Una sentenza della Corte di Giustizia europea, nel lontano 2014, aveva stabilito che la legge spagnola non era conforme alle norme europee sul lavoro portuale e l’anno scorso la stessa Ue aveva intimato il Governo spagnolo di uniformarsi per evitare di incorrere in sanzioni. Intanto, lo scorso anno, il Parlamento europeo ha approvato nel pacchetto c.d. “trilogo” il regolamento per aumentare la trasparenza finanziaria nei porti e creare condizioni eque per l’accesso ai servizi tecnico-nautici in tutti gli scali degli Stati membri.
Tale regolamento, vincolante per gli Stati europei, si applicherà a oltre 300 porti inclusi nelle reti di trasporto compresi i “core network e le comprehensive network”; coinvolge il 96% di tutte le merci e il 93% di tutti i passeggeri in transito nei porti Ue. In altre parole, gli Stati membri, pur vincolati dal regolamento, restano liberi di decidere come organizzare questi servizi, nel rispetto delle norme della Corte di Giustizia Ue.
L’intervento/richiamo dell’Ue sulla Spagna si fonda sul fatto che il Governo iberico è venuto meno agli obblighi del Trattato sul funzionamento dell’Ue concernente la libertà di stabilimento (articolo 49), avendo obbligato i terminalisti che operano nei porti spagnoli a partecipare a una Sociedad Anonima de Gestion de Estibadores Portuarios (Sagep); sostanzialmente i terminalisti non hanno avuto la possibilità di rivolgersi al mercato per assumere proprio personale.
La proposta di riforma del Governo spagnolo, che dovrà essere adottata nelle prossime settimane, per evitare le sanzioni a partire del prossimo aprile, prevede la revoca dell’obbligo per le imprese di partecipare alla Sagep, la liquidazione di quest’ultime o la trasformazione in uffici per il lavoro, e l’abolizione del registro dei lavoratori portuali (si parla di 6156 iscritti).
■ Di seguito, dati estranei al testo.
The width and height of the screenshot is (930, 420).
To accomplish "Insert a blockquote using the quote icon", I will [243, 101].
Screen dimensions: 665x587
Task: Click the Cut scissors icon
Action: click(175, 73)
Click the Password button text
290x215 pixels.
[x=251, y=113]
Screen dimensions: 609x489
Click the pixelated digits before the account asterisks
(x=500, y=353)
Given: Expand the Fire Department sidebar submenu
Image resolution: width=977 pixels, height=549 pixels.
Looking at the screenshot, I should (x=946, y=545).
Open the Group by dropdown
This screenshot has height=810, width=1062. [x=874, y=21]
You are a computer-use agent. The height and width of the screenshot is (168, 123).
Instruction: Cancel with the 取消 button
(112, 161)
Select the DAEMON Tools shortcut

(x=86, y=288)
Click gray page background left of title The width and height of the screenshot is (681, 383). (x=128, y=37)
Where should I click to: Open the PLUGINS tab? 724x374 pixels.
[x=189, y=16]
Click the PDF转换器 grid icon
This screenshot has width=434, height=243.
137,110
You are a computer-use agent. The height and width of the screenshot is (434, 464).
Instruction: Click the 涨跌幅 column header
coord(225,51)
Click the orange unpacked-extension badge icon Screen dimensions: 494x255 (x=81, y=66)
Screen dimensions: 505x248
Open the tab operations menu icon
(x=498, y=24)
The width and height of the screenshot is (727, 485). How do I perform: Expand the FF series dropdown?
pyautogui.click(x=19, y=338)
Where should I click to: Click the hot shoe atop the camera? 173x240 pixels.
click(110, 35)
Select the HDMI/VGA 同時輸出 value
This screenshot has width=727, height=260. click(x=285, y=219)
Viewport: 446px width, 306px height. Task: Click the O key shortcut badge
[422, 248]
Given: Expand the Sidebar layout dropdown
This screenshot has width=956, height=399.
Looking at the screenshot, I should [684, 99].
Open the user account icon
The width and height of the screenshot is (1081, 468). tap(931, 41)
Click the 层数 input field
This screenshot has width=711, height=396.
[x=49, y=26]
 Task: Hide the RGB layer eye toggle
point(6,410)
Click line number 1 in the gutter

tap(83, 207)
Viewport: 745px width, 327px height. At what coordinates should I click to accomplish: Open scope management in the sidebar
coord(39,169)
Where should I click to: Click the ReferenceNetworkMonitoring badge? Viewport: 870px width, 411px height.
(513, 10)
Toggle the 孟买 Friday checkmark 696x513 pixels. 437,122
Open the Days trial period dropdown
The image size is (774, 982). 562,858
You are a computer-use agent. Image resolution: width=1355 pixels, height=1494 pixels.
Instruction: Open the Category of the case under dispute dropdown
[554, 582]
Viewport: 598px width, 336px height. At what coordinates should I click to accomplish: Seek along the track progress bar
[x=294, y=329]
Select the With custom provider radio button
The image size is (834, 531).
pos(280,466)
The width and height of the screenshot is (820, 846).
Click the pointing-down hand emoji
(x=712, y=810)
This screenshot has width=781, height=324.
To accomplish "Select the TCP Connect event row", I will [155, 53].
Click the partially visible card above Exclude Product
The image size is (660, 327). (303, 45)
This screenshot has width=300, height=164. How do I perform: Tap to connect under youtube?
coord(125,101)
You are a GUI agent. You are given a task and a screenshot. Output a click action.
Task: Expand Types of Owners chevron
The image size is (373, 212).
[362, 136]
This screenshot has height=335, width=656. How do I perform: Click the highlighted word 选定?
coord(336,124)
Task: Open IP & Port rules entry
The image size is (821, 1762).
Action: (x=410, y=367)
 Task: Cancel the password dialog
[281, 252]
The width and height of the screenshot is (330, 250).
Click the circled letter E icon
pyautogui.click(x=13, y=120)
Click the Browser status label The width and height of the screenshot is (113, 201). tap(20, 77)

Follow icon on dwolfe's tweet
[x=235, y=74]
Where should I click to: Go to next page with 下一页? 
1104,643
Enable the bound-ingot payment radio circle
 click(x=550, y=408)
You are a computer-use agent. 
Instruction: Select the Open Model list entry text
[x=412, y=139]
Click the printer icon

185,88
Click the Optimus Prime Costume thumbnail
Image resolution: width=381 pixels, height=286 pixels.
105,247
Nel nuovo decreto di riforma è previsto un periodo di transizione di tre anni in cui i terminalisti sarebbero obbligati a mantenere nel primo anno il 75% del livello di occupazione dei portuali della Sagep, nel secondo il 50% e il 25% nel terzo anno.
Da qui le motivazioni dello sciopero annunciato di febbraio; il decreto è stato bloccato e gli scioperi solo per il momento revocati, con la promessa però che se la trattativa con il ministero non dovesse dare esiti positivi, altri nove giorni di astensione dal lavoro a marzo, in modo discontinuo per causare il maggior disagio possibile ai porti nazionali ed internazionali. I disagi nei porti iberici si attueranno dal 6 al 24 marzo 2017 per contestare il progetto di legge del Governo che cambia le regole sulle compagnie portuali e contro le norme Ue.